[DATA FOR ANALYSIS — start]

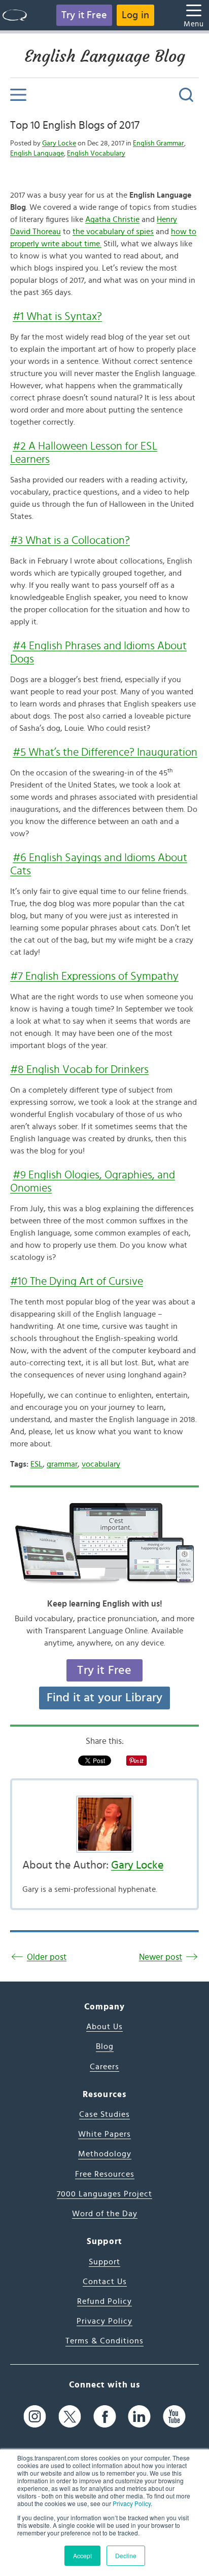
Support (104, 2262)
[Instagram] (34, 2416)
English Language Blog (104, 56)
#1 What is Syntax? (57, 316)
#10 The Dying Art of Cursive (76, 1281)
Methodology (104, 2154)
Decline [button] (125, 2555)
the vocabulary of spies (113, 232)
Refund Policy (104, 2301)
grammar (62, 1464)
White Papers (104, 2134)
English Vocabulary (96, 153)
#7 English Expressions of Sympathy (94, 976)
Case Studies (104, 2114)
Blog (105, 2046)
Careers (104, 2067)
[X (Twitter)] (69, 2416)
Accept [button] (82, 2555)
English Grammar (158, 143)
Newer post (160, 1957)
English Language (37, 153)
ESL (36, 1464)
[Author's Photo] (104, 1824)
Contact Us (105, 2282)
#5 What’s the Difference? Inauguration (105, 752)
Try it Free (84, 15)
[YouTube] (174, 2416)
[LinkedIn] (139, 2416)
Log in (135, 15)
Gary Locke (59, 143)
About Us (104, 2027)
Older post (46, 1957)
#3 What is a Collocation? (70, 540)
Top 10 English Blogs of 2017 (75, 125)
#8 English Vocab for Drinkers (79, 1069)
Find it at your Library (105, 1698)
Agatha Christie (112, 219)
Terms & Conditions (104, 2341)
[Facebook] (104, 2416)
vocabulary (101, 1464)
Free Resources (104, 2174)
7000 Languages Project (104, 2194)
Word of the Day (104, 2214)
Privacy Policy (132, 2503)
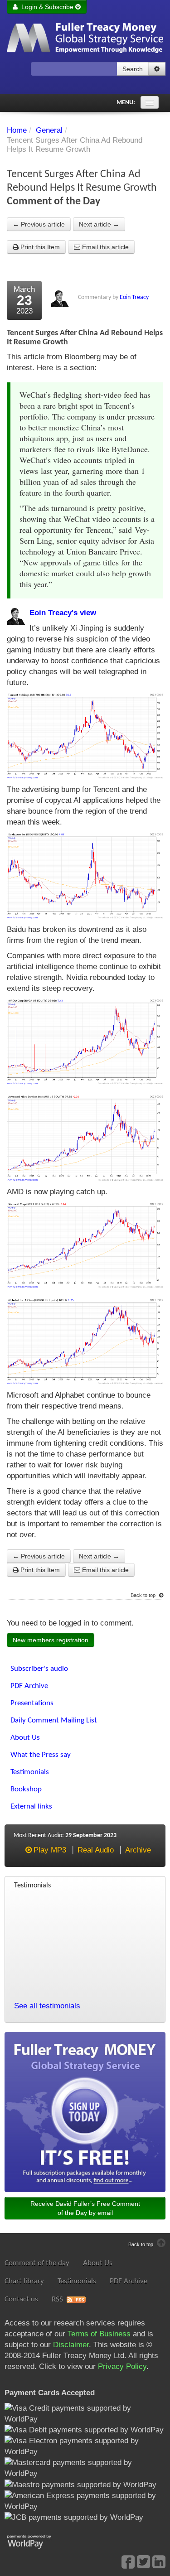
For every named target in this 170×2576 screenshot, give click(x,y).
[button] (156, 69)
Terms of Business (99, 2334)
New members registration (50, 1640)
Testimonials (77, 2281)
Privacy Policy (122, 2366)
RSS (57, 2299)
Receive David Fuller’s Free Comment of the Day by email (85, 2208)
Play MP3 (50, 1850)
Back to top (144, 1595)
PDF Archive (128, 2281)
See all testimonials (47, 2006)
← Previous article (39, 224)
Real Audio (96, 1850)
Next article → (99, 224)
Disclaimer (71, 2344)
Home (17, 130)
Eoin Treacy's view (62, 612)
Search (132, 68)
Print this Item (39, 247)
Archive (138, 1850)
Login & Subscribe (46, 6)
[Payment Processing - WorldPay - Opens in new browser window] (36, 2541)
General (49, 130)
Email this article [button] (104, 247)
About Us (97, 2263)
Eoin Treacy (134, 297)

[DATA FOR ANALYSIS — finish]

* [WORK TO COMPLETE]:
Lines of the material in which the word "Free" occurs are to be copied out.

* [ANSWER BELOW]:
Try it Free (84, 15)
Free Resources (104, 2174)
Receive David Fuller’s Free Comment of the Day by email (85, 2208)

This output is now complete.